Vitamin C cannot work correctly without manganese. Enzymes are needed to direct vitamin C to detoxify the body, fight infection, build collagen, or perform one of its many other functions. Manganese encourages the production of these enzymes, without which vitamin C could not function. In fact, a study done on animals given no manganese showed that when given hydralazine (poison), they died. When manganese was supplemented in the diet and the animals were administered hydralazine, they lived. It is believed to be due to the detoxifying effect of vitamin C, that can only be put to use when there is adequate manganese to activate it.

Manganese activates arginase, which also has a detoxifying function in the body. Ammonia is a substance naturally produced by your body. The only problem is 1/1000 of a milligram of the stuff in a quart of your blood will kill you! Arginase helps to bind ammonia and carbon dioxide to make urea, which is harmless. The urea is filtered out of your blood by the kidneys and excreted as urine.

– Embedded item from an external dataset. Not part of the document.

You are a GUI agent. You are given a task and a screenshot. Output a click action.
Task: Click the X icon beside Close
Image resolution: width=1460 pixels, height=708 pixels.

The specialized beta cells in your pancreas need manganese to manufacture insulin. No manganese, no insulin. Insulin is what moves sugar from your bloodstream to your cells. If you don’t get enough manganese, you could get a blood sugar disorder, like diabetes. An observation done on 122 diabetics and an identical control group showed diabetics to be twice as low in manganese than those without the disease.

Manganese activates choline, a phospholipid produced in the liver. Activated choline and ATP form acetyl choline. This compound functions as a neurotransmitter and works in the energy producing Krebs cycle. It also stimulates adrenaline and noradrenaline to be released from the adrenal glands. These hormones help you deal with stress.

Dopamine is a neurotransmitter and needs manganese to be produced. Sufferers of Parkinson’s disease have a decreased ability to produce dopamine. Additional manganese may help decrease the effects of the disease.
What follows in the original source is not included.